If you find yourself in the first wave of implementors, you’ve likely read the standard and the published implementation guidance. If you haven’t, you can start with four key matters considered to have the greatest potential impact.
As you move from the theoretical world of accounting standards to your financial reporting system, we’ve created four scenarios to illustrate common applications of a few healthcare-specific nuances of the standard and implementation guidance.
John Cull is a resident of Silver Acres, a senior living facility. Services provided to John are covered by Medicaid, up to its approved rates. The facility’s rate is higher than the Medicaid rate, and John is responsible for the remainder. As part of the admission process, Silver Acres assesses each resident’s ability and intent to pay. Silver Acre’s rate for the room occupied by John is $1,400 a month, and Medicaid rates cover $1,200. The facility provides other care services, as needed, and those are billed separately based on the goods or services provided.
After collection efforts have been exhausted, John has not paid $100 of his $200 responsibility. The facility decides to write off the balance. This is recognized as bad debt expense.
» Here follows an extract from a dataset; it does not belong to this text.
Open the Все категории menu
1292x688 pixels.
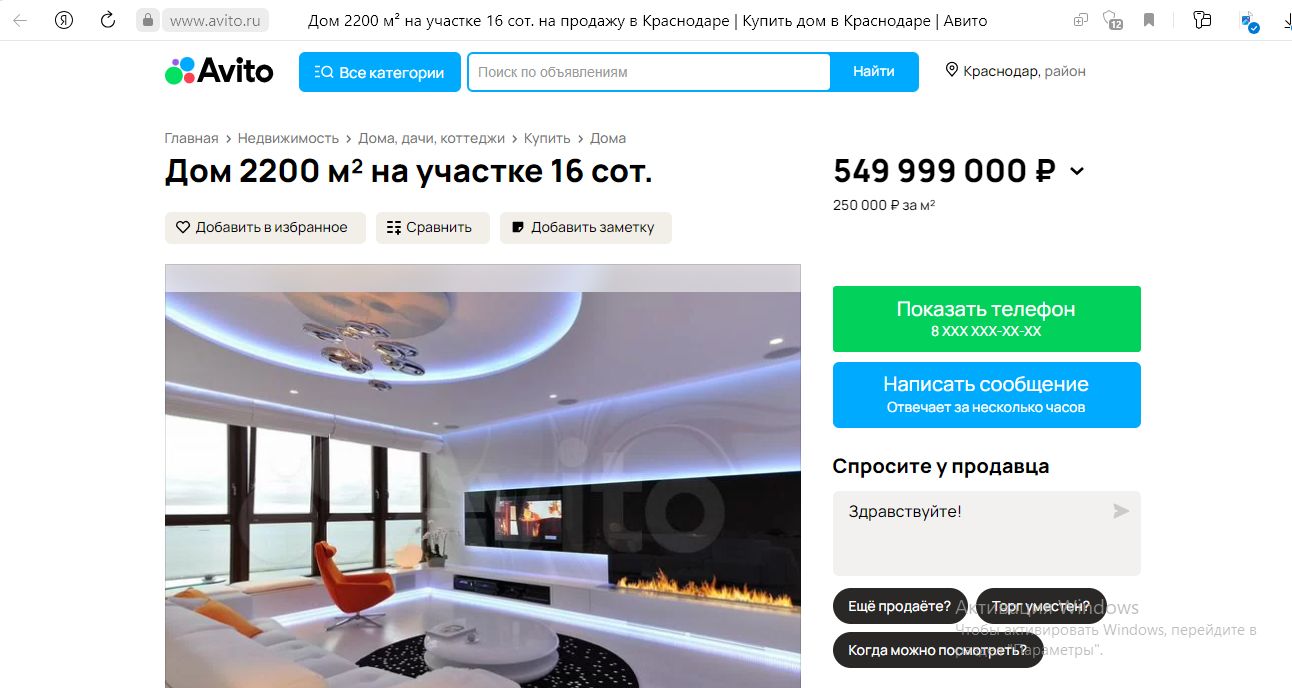380,72

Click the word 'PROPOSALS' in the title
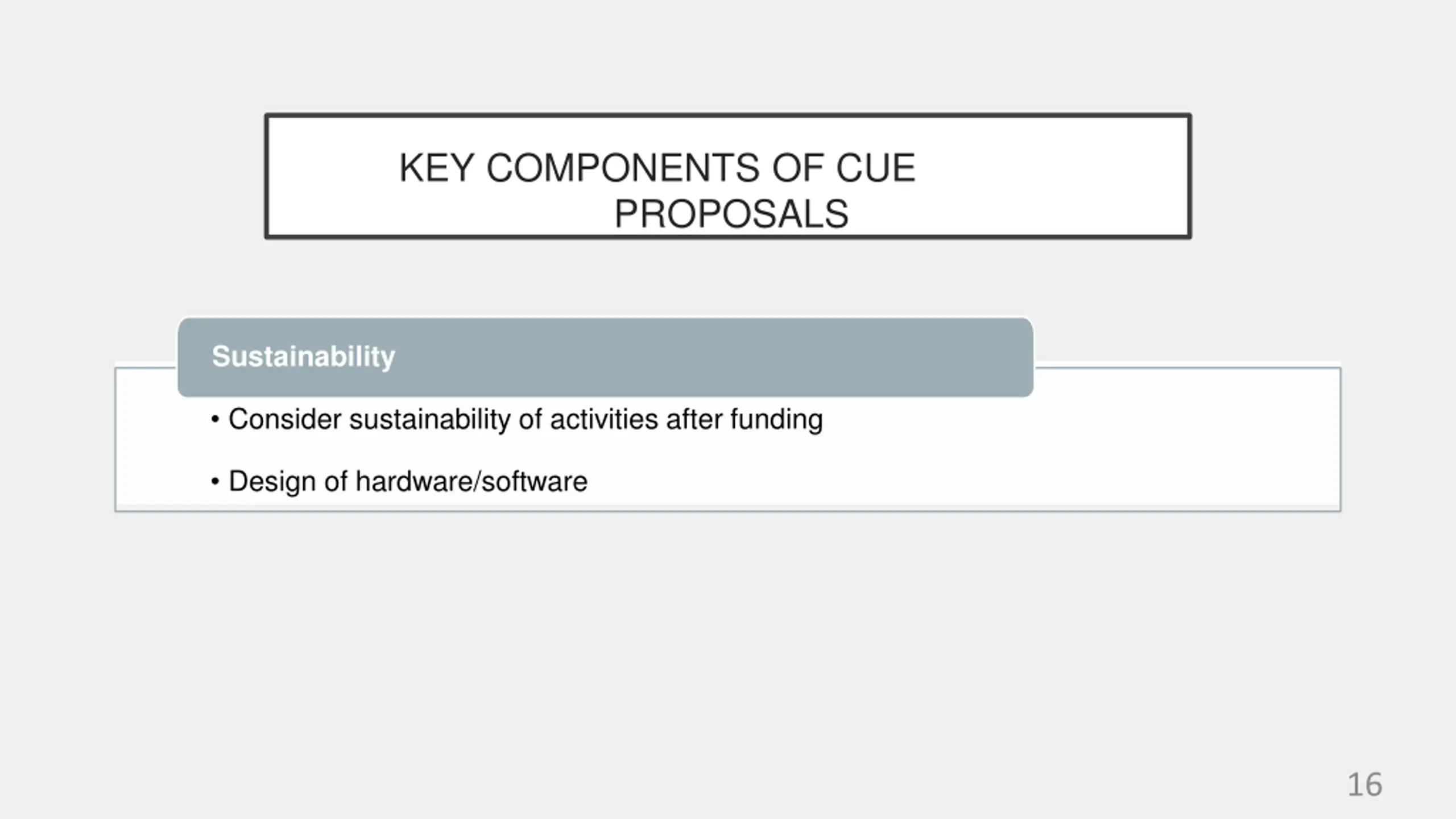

While this example relates to a senior living facility, it could be applied to any facility that assesses a patient’s ability and intent to pay in advance of providing care, such as an ambulatory surgery center. Assessment of ability to pay can be exhibited through a variety of methods, such as a signed contract with a resident acknowledging their responsibility combined with a history of similar residents, a formal process which might include credit checks or review of the resident’s financial documents.
*The facility considered if the room provided included a lease component. The facility concluded that control of the room did not transfer to the resident for a specified period. Had that not been the case, the component considered a lease would be accounted for in accordance with the applicable leases standards.